Labour still looks like a conventional party, and is betting on politics as it once was

Now that Keir Starmer has drawn together a strong shadow cabinet, a government led by Labour could be closer than you think.

By Philip Collins

Keir Starmer ends the political season very much underpriced. Lost in the he-said, she-said of too much commentary, the consensus on the Labour leader is wrong. Although the party has a long and probably impassable road to outright victory, the chances of Starmer becoming prime minister are higher than you might suppose from a cursory reading of his coverage. If I were in No 10 now I don’t think I’d be organising a party.

This is in part a compliment to Starmer, who is the first Labour leader that a majority of the electorate could imagine as prime minister since Gordon Brown. It is important to stress what a central political fact this is. There is no guarantee that such a leader will win but there is no prospect of success at all without one. For a decade, Labour offered up candidates who were wholly implausible.

The very words “prime minister” conjure the spectre of Boris Johnson, who casts such a mist over British politics that it prevents both his detractors and his supporters from seeing him clearly. His detractors cannot see his virtues and his supporters ignore his vices. Yet the divisive nature of the current Prime Minister does make a Starmer premiership more likely because the present Tory party has no friends elsewhere in politics. The days of the coalition with the Liberal Democrats seem like ancient history. If Johnson does not win another majority, it is unlikely that any other party will help keep him in power.

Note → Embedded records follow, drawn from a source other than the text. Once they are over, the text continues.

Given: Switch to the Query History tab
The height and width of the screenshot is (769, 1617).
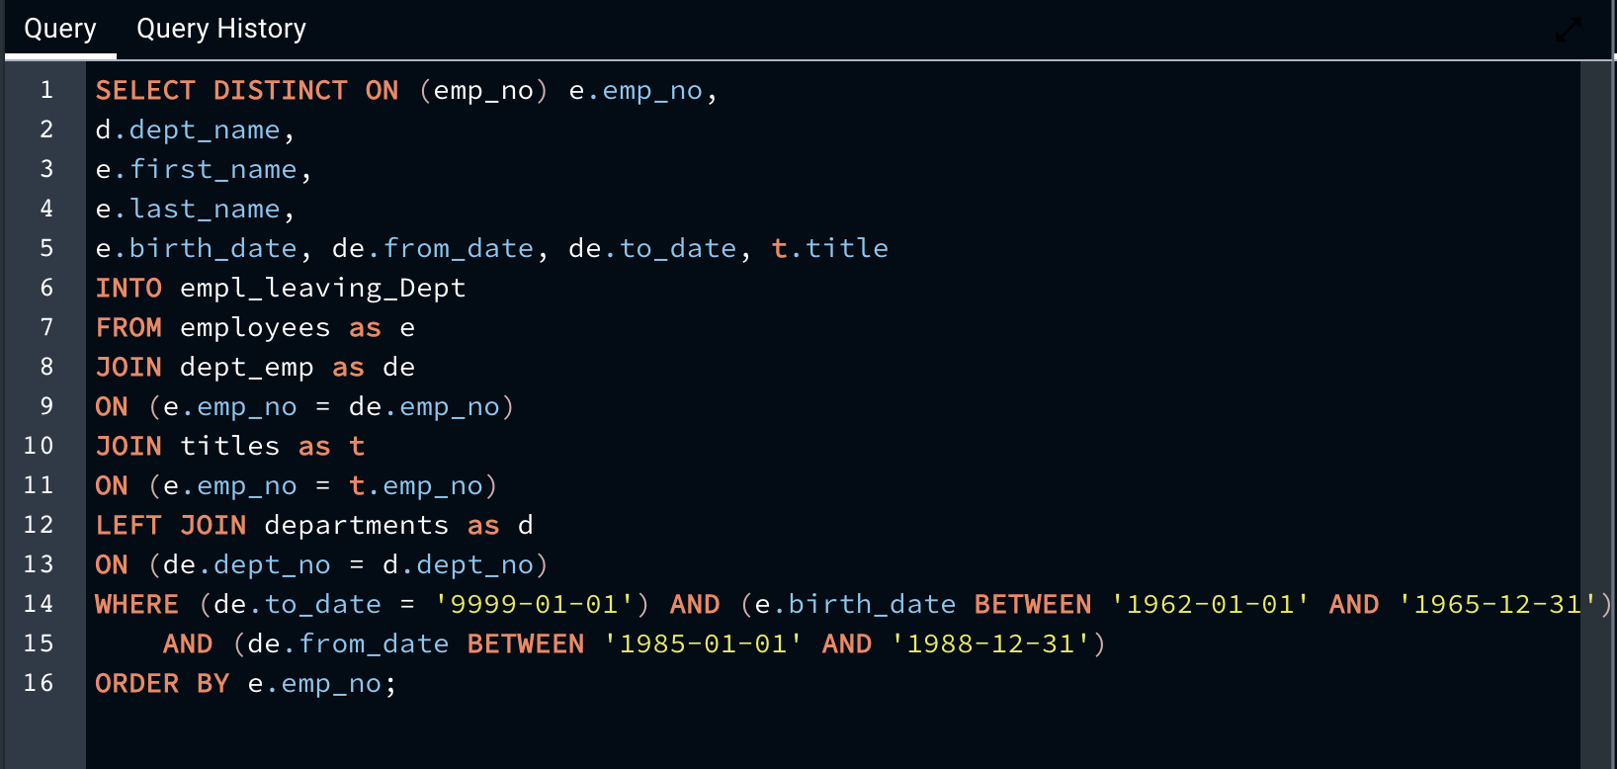Looking at the screenshot, I should pyautogui.click(x=220, y=28).

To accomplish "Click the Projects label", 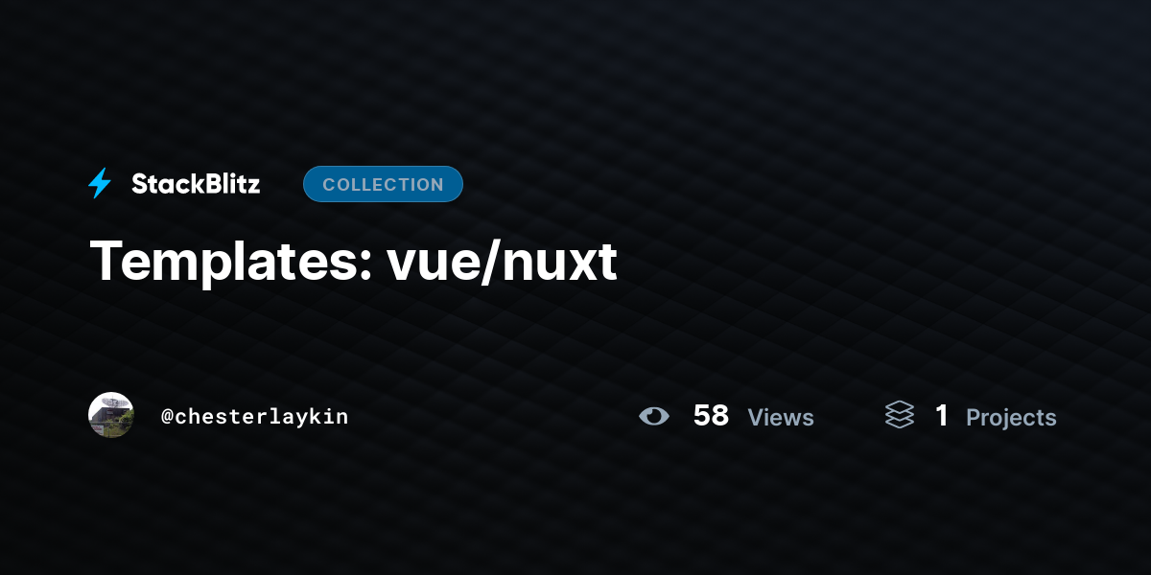I will [1011, 418].
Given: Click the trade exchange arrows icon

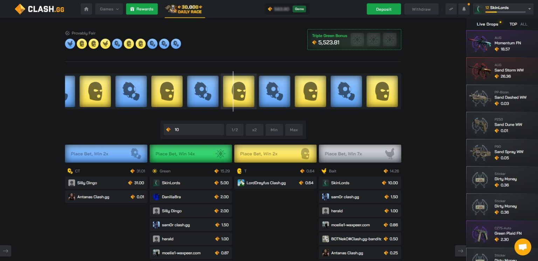Looking at the screenshot, I should coord(451,9).
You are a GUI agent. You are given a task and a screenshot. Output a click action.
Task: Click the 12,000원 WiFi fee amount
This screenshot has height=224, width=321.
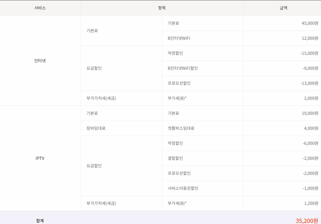[x=310, y=38]
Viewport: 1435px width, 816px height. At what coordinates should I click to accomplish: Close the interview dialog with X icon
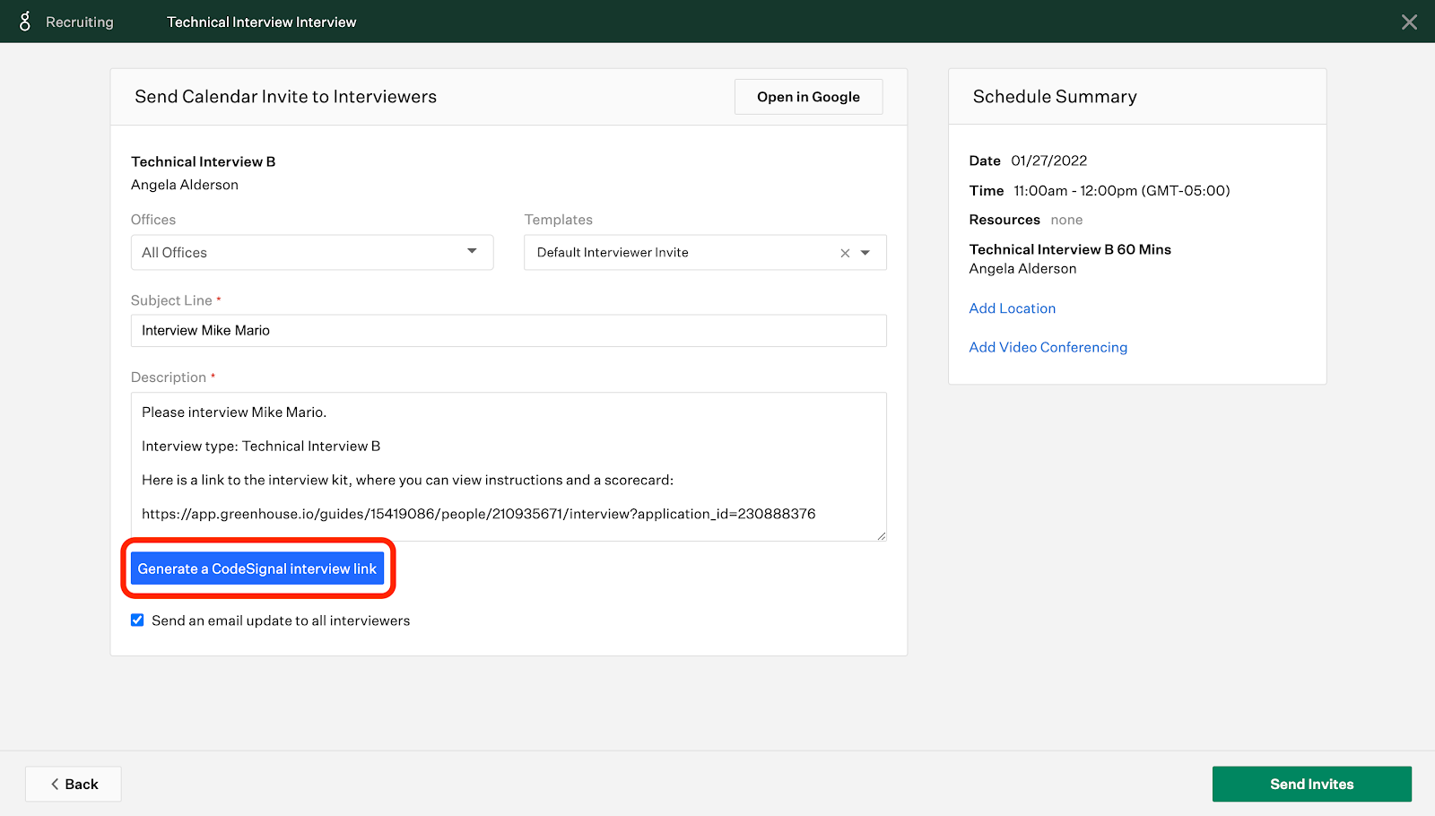1409,22
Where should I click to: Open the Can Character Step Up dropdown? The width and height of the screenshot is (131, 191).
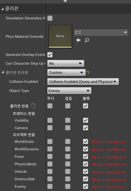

It is often pointed out that Labour has not yet made a significant and sustained breakthrough in the opinion polls. But it is less frequently noted, though equally true, that Labour doesn’t have to do all that well in order to win. The current prediction from the forecaster Electoral Calculus is a template for a plausible outcome. If the two main parties are locked on 37 per cent each, the Conservatives win 291 seats and Labour takes 269. But the other 90 seats will all be won, with the possible exception of the eight DUP members, by parties deeply hostile to Johnson. Labour could in fact lose the popular vote and still form a minority government. The prize of victory for Labour is distant but the prospect of taking office is closer than it looks.

There is, therefore, a likelihood of a Labour administration rather similar to the first one, after the general election of December 1923. Stanley Baldwin called the election to run on the theme of protectionism and, despite winning 258 seats, had to vacate Downing Street for Ramsay MacDonald, because Labour was the larger of the two pro-free trade parties that had been seen to have “won” the election. Governing with the consent of the Liberals, MacDonald’s government only lasted for ten months, but it established that Labour was a responsible governing party. The Liberal Democrats today do not have the appeal the Liberals had under HH Asquith, but the fragmented politics of the threadbare Union of British nations brings a 1923 scenario within the realm of possibility.

This is not just the upshot of random electoral arithmetic. Starmer has evidently been moving his party. His power seizure and his conference speech closed the book on Labour’s denigration of its own time in government, opened up new political space and fortified the leader’s command of his party. He used that stronger position to gather around him a team that is more or less the best that Labour can field. Some good people – Pat McFadden, Wes Streeting, Bridget Phillipson – were promoted, there were clever redeployments of David Lammy and Lisa Nandy, and the return of Yvette Cooper strengthens the side. Many in the shadow cabinet still lack recognition with the public but there is no question that Starmer now has a team that could form a government. Again, it has been a decade since that could be said.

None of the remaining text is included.